There are a lot of things that went against the US in Vietnam, I certainly wouldn't say it was the US getting neutered, as much as America neutering itself.
We were supporting an unpopular government with the people in the countryside where the combat was taking place, with a native military that was almost completely ineffectual so the only real combat progress made in the war was made with the US military. This proved especially bad with the VC being a guerrilla force, as there wasn't many places in the country side that weren't on the VC side.
We couldn't really (though we occasionally did) bomb the Ho Chi Min trail, since it was in Cambodia and Laos, so the VC could resupply and move around country pretty much at will without much fear of being cut off or killed en route.

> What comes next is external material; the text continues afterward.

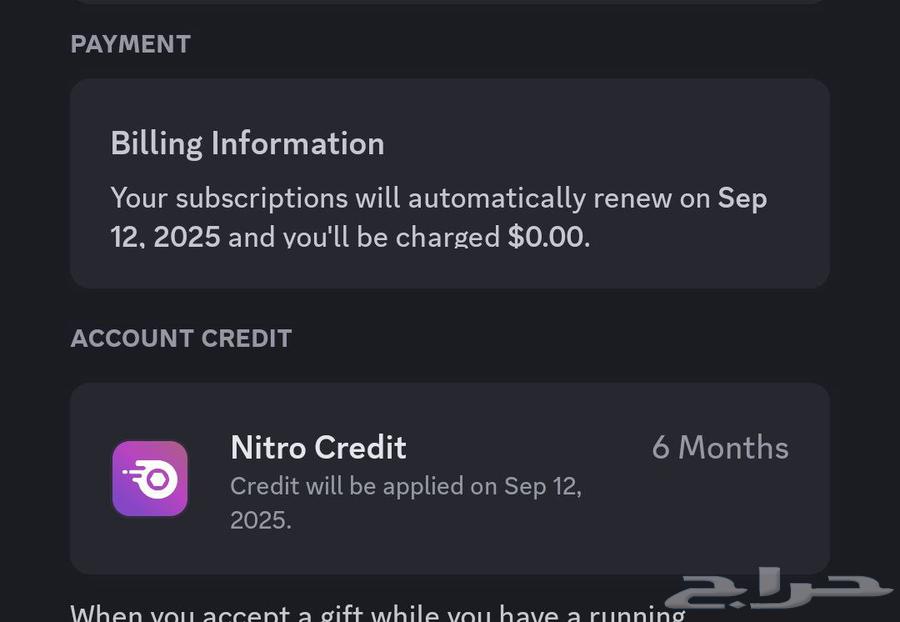Click the PAYMENT section header
Screen dimensions: 900x622
130,44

We were still fighting the war like we were in Germany, conventional tactics that just couldn't work in the situation. There are famous pictures of an entire American infantry platoon laying prone because of one farmer/VC with a rifle hidden in a tree. Sometimes for hours. They would call in artillery barrages and air strikes for a single person hiding in the bush.
Think about that for a second, 42 men with all the power and training of the United States being held down for hours immobile by one farmer with a 60 year old mosin-nagant. In the military thats called a force multiplier.
So at the height of the US engagement in 1968 we had a little over 500,000 soldiers against the NVC/VC combined forces of about 420,000. But with that kind of force multiplier on the VC side, if only 10,000 VC could do what that one farmer did, then it was more like the US facing 840,000 soldiers with their 500,000.
Our military was filled with drug addiction and was practically a shell of its former self as well. If you look up anything on drug issues in the US military in the late 60s and 70s you'll see a systemic problem of epic proportions.
I mean it was a comedy of errors really. We didn't have the political will at home to do what would have been needed to win. Which would have been moving to a total war, ship over overwhelming forces and move into Laos and Cambodia and secure the HCM trail. We would then have had to secure every village, town and city and police them until we could rebuild the nation, its police and military so they could fight the sure to follow rebellion.
Sounds a lot like Iraq and Afghanistan for that, and its sad we made the same mistake not twice but three times.